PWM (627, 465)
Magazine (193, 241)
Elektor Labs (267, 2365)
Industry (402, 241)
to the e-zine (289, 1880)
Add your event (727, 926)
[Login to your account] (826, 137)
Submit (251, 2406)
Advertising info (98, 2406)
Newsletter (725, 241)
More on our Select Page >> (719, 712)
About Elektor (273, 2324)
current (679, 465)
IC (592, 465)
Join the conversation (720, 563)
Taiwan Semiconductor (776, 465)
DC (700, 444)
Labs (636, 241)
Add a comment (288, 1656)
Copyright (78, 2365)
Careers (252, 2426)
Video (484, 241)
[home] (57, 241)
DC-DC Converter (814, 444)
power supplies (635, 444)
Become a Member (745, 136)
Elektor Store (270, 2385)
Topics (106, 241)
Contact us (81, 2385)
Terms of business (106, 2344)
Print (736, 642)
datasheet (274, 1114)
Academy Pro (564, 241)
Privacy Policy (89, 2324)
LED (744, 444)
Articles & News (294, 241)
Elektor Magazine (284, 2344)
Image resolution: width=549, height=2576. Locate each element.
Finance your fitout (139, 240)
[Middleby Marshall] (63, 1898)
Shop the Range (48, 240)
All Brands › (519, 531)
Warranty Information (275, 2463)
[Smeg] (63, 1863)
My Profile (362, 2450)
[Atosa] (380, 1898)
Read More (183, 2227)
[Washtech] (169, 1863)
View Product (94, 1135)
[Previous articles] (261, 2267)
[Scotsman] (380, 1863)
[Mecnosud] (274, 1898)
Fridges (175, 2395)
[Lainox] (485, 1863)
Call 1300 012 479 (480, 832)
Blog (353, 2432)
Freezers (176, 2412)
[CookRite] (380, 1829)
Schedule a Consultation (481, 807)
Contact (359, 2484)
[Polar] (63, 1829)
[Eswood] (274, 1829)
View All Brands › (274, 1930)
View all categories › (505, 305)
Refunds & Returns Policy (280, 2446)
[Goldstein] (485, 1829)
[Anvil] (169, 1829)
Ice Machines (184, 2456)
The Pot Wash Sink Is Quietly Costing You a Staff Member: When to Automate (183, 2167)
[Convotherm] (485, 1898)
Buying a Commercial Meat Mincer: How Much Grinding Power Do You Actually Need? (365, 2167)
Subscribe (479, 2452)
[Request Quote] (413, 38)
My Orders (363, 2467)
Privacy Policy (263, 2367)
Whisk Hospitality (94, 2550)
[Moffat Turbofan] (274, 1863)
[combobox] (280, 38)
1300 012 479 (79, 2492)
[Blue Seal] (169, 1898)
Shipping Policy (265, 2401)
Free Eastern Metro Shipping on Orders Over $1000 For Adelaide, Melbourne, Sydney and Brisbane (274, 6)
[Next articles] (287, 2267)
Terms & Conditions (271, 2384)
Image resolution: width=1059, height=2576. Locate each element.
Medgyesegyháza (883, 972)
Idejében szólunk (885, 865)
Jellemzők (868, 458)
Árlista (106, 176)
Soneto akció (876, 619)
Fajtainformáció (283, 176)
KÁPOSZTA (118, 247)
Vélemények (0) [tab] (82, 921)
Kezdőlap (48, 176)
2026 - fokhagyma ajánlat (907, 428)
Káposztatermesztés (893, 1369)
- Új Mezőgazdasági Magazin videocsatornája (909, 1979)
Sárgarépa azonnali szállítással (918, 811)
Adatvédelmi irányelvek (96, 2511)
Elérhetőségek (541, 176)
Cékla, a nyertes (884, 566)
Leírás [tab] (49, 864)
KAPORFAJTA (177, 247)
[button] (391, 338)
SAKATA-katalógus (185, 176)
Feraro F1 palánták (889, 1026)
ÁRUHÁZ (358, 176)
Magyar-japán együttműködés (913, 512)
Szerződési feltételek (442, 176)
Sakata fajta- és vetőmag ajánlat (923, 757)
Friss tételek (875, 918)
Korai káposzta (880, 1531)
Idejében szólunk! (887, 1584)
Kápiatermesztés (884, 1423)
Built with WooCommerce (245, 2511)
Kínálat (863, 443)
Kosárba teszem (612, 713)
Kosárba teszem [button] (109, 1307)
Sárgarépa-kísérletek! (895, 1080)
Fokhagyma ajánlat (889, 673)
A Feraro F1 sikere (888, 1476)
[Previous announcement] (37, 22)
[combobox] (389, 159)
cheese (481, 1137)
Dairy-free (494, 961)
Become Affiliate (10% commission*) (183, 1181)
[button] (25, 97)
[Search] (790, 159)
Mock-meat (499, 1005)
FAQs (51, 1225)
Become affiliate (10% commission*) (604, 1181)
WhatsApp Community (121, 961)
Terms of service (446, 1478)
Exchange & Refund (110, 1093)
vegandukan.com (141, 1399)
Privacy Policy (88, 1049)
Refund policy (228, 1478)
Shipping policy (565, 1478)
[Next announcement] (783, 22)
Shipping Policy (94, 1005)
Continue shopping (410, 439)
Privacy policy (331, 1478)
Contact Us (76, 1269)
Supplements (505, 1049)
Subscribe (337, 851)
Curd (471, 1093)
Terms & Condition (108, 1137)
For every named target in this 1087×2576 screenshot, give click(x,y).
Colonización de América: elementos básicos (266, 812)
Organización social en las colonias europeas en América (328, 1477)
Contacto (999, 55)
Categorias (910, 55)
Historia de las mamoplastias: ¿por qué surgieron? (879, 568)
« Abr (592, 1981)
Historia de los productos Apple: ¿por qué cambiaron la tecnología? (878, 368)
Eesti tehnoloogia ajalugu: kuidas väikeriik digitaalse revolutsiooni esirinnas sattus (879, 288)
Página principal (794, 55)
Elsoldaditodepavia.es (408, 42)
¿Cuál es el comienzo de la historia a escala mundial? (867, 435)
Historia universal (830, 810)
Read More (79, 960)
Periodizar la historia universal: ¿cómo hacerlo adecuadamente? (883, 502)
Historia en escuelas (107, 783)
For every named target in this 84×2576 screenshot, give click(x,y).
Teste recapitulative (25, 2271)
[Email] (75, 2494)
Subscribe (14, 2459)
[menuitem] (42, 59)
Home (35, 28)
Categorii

• **Assignment**: Return all of the data word for word.

• **Exercise solution**:
PWM (627, 465)
Magazine (193, 241)
Elektor Labs (267, 2365)
Industry (402, 241)
to the e-zine (289, 1880)
Add your event (727, 926)
[Login to your account] (826, 137)
Submit (251, 2406)
Advertising info (98, 2406)
Newsletter (725, 241)
More on our Select Page >> (719, 712)
About Elektor (273, 2324)
current (679, 465)
IC (592, 465)
Join the conversation (720, 563)
Taiwan Semiconductor (776, 465)
DC (700, 444)
Labs (636, 241)
Add a comment (288, 1656)
Copyright (78, 2365)
Careers (252, 2426)
Video (484, 241)
[home] (57, 241)
DC-DC Converter (814, 444)
power supplies (635, 444)
Become a Member (745, 136)
Elektor Store (270, 2385)
Topics (106, 241)
Contact us (81, 2385)
Terms of business (106, 2344)
Print (736, 642)
datasheet (274, 1114)
Academy Pro (564, 241)
Privacy Policy (89, 2324)
LED (744, 444)
Articles & News (294, 241)
Elektor Magazine (284, 2344)
Image resolution: width=549, height=2576. Locate each element.
Finance your fitout (139, 240)
[Middleby Marshall] (63, 1898)
Shop the Range (48, 240)
All Brands › (519, 531)
Warranty Information (275, 2463)
[Smeg] (63, 1863)
My Profile (362, 2450)
[Atosa] (380, 1898)
Read More (183, 2227)
[Washtech] (169, 1863)
View Product (94, 1135)
[Previous articles] (261, 2267)
[Scotsman] (380, 1863)
[Mecnosud] (274, 1898)
Fridges (175, 2395)
[Lainox] (485, 1863)
Call 1300 012 479 (480, 832)
Blog (353, 2432)
Freezers (176, 2412)
[CookRite] (380, 1829)
Schedule a Consultation (481, 807)
Contact (359, 2484)
[Polar] (63, 1829)
[Eswood] (274, 1829)
View All Brands › (274, 1930)
View all categories › (505, 305)
Refunds & Returns Policy (280, 2446)
[Goldstein] (485, 1829)
[Anvil] (169, 1829)
Ice Machines (184, 2456)
The Pot Wash Sink Is Quietly Costing You a Staff Member: When to Automate (183, 2167)
[Convotherm] (485, 1898)
Buying a Commercial Meat Mincer: How Much Grinding Power Do You Actually Need? (365, 2167)
Subscribe (479, 2452)
[Request Quote] (413, 38)
My Orders (363, 2467)
Privacy Policy (263, 2367)
Whisk Hospitality (94, 2550)
[Moffat Turbofan] (274, 1863)
[combobox] (280, 38)
1300 012 479 (79, 2492)
[Blue Seal] (169, 1898)
Shipping Policy (265, 2401)
Free Eastern Metro Shipping on Orders Over $1000 For Adelaide, Melbourne, Sydney and Brisbane (274, 6)
[Next articles] (287, 2267)
Terms & Conditions (271, 2384)
Image resolution: width=1059, height=2576. Locate each element.
Medgyesegyháza (883, 972)
Idejében szólunk (885, 865)
Jellemzők (868, 458)
Árlista (106, 176)
Soneto akció (876, 619)
Fajtainformáció (283, 176)
KÁPOSZTA (118, 247)
Vélemények (0) [tab] (82, 921)
Kezdőlap (48, 176)
2026 - fokhagyma ajánlat (907, 428)
Káposztatermesztés (893, 1369)
- Új Mezőgazdasági Magazin videocsatornája (909, 1979)
Sárgarépa azonnali szállítással (918, 811)
Adatvédelmi irányelvek (96, 2511)
Elérhetőségek (541, 176)
Cékla, a nyertes (884, 566)
Leírás [tab] (49, 864)
KAPORFAJTA (177, 247)
[button] (391, 338)
SAKATA-katalógus (185, 176)
Feraro F1 palánták (889, 1026)
ÁRUHÁZ (358, 176)
Magyar-japán együttműködés (913, 512)
Szerződési feltételek (442, 176)
Sakata fajta- és vetőmag ajánlat (923, 757)
Friss tételek (875, 918)
Korai káposzta (880, 1531)
Idejében szólunk! (887, 1584)
Kápiatermesztés (884, 1423)
Built with WooCommerce (245, 2511)
Kínálat (863, 443)
Kosárba teszem (612, 713)
Kosárba teszem [button] (109, 1307)
Sárgarépa-kísérletek! (895, 1080)
Fokhagyma ajánlat (889, 673)
A Feraro F1 sikere (888, 1476)
[Previous announcement] (37, 22)
[combobox] (389, 159)
cheese (481, 1137)
Dairy-free (494, 961)
Become Affiliate (10% commission*) (183, 1181)
[button] (25, 97)
[Search] (790, 159)
Mock-meat (499, 1005)
FAQs (51, 1225)
Become affiliate (10% commission*) (604, 1181)
WhatsApp Community (121, 961)
Terms of service (446, 1478)
Exchange & Refund (110, 1093)
vegandukan.com (141, 1399)
Privacy Policy (88, 1049)
Refund policy (228, 1478)
Shipping policy (565, 1478)
[Next announcement] (783, 22)
Shipping Policy (94, 1005)
Continue shopping (410, 439)
Privacy policy (331, 1478)
Contact Us (76, 1269)
Supplements (505, 1049)
Subscribe (337, 851)
Curd (471, 1093)
Terms & Condition (108, 1137)
For every named target in this 1087×2576 screenshot, give click(x,y).
Colonización de América: elementos básicos (266, 812)
Organización social en las colonias europeas en América (328, 1477)
Contacto (999, 55)
Categorias (910, 55)
Historia de las mamoplastias: ¿por qué surgieron? (879, 568)
« Abr (592, 1981)
Historia de los productos Apple: ¿por qué cambiaron la tecnología? (878, 368)
Eesti tehnoloogia ajalugu: kuidas väikeriik digitaalse revolutsiooni esirinnas sattus (879, 288)
Página principal (794, 55)
Elsoldaditodepavia.es (408, 42)
¿Cuál es el comienzo de la historia a escala mundial? (867, 435)
Historia universal (830, 810)
Read More (79, 960)
Periodizar la historia universal: ¿cómo hacerlo adecuadamente? (883, 502)
Historia en escuelas (107, 783)
For every named target in this 84×2576 screenshot, give click(x,y).
Teste recapitulative (25, 2271)
[Email] (75, 2494)
Subscribe (14, 2459)
[menuitem] (42, 59)
Home (35, 28)
Categorii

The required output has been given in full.